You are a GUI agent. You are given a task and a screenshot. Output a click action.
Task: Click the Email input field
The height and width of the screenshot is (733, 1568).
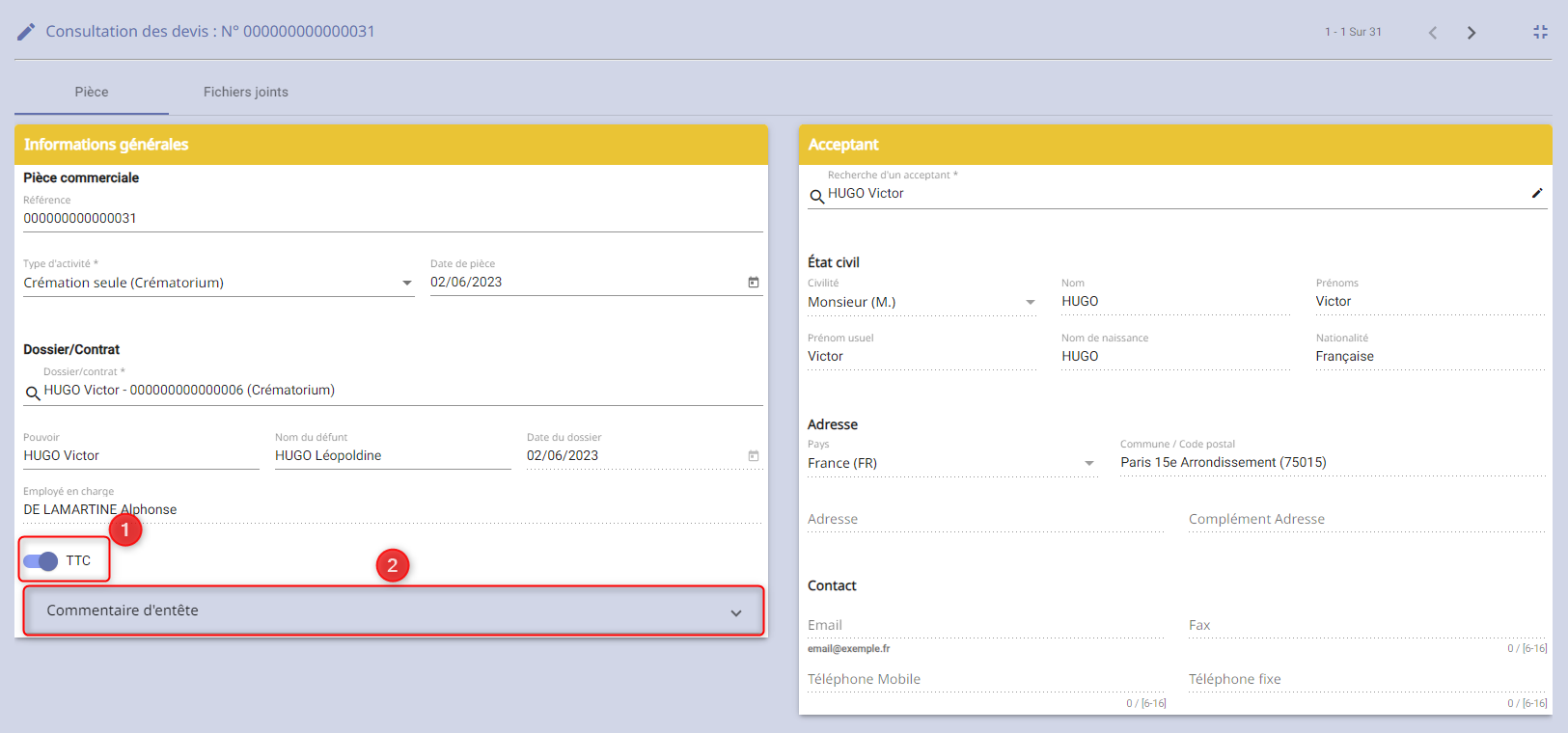point(984,625)
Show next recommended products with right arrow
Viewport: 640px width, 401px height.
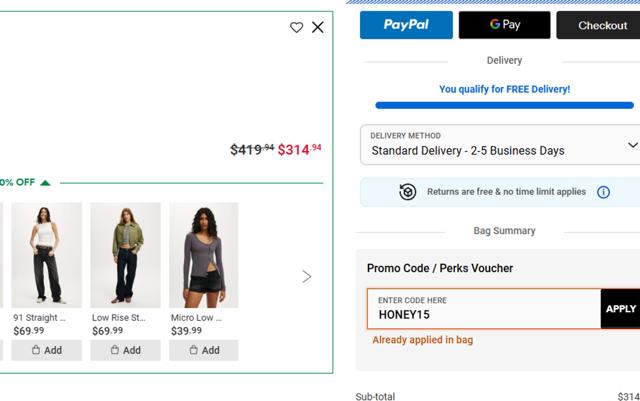coord(307,277)
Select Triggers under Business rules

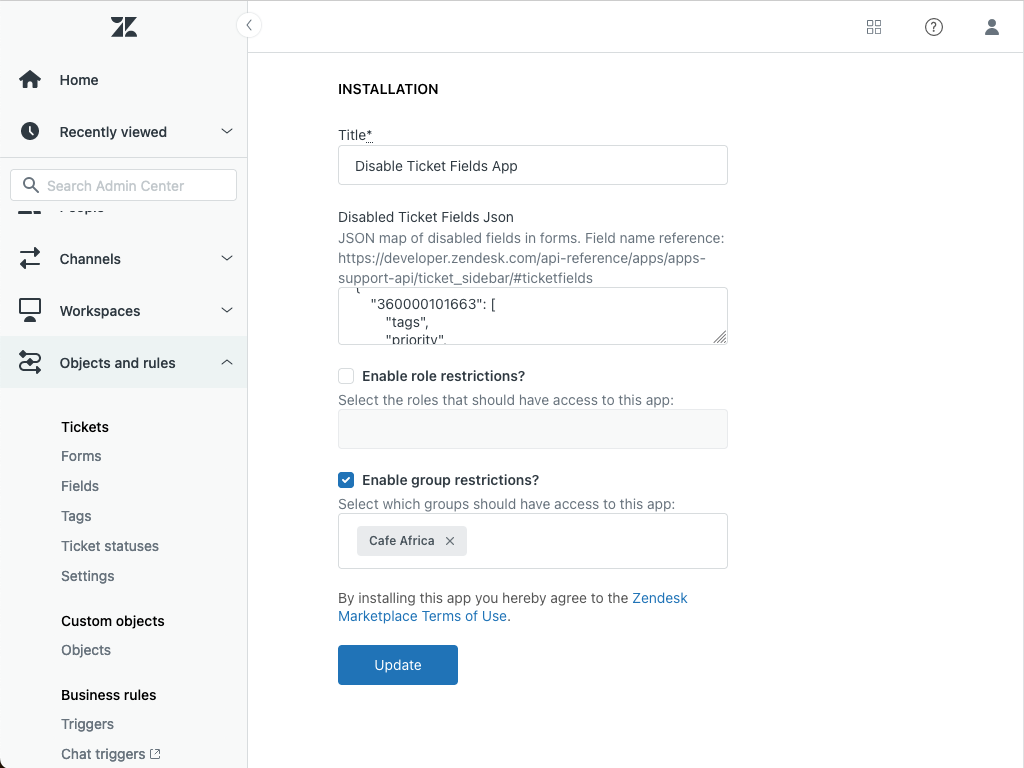87,724
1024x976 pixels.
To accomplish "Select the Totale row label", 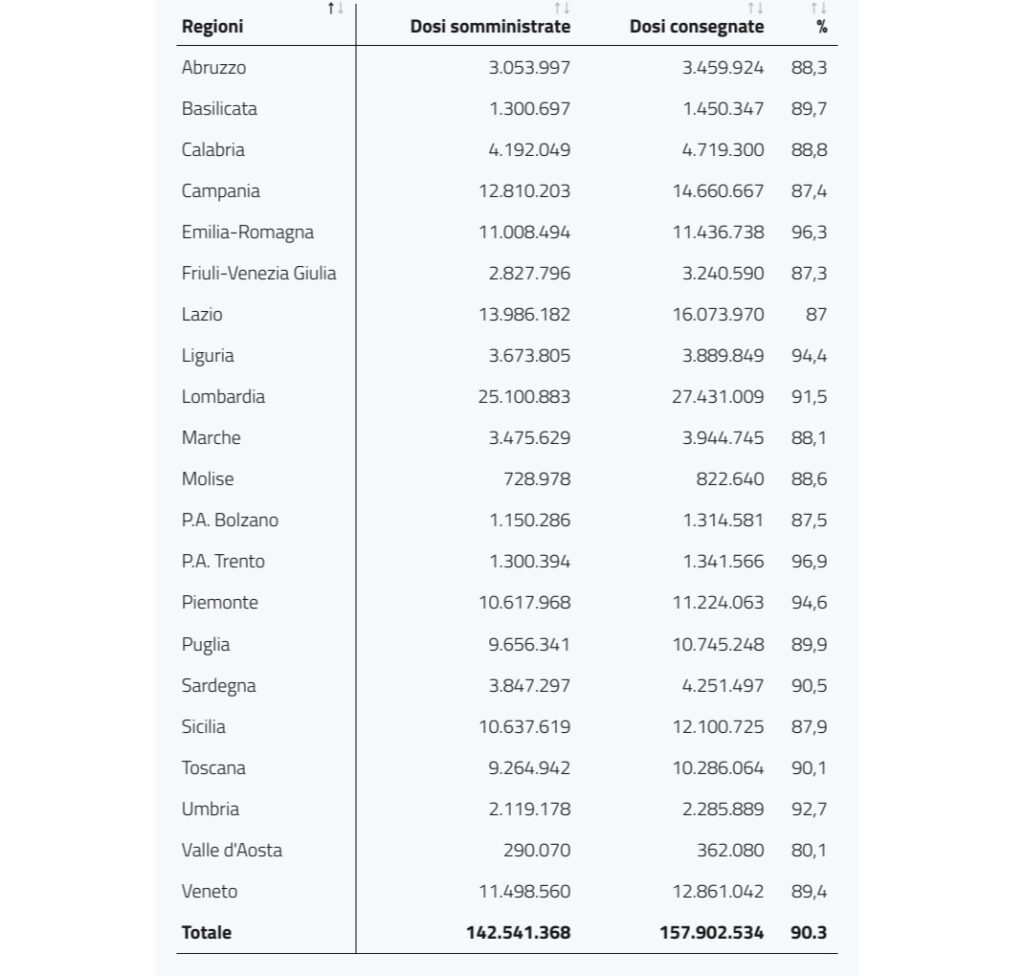I will [206, 933].
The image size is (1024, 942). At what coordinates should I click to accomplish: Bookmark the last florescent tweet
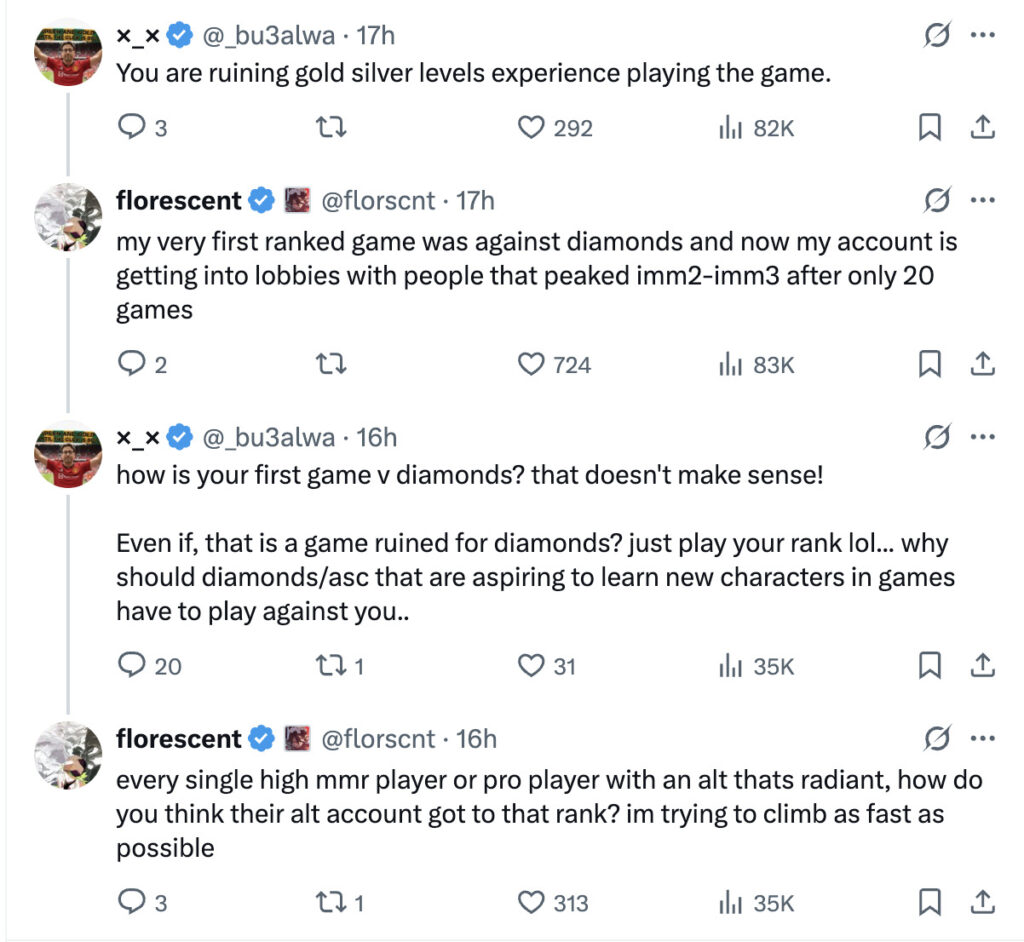point(929,903)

----------

Directions for this task: Leave every picture out and set down exactly the lines running from the one with "The image size" to the last line of the material above.

Output for this exercise:
The image size is (1024, 942). At what coordinates should I click to accomplish: Bookmark the last florescent tweet
point(929,903)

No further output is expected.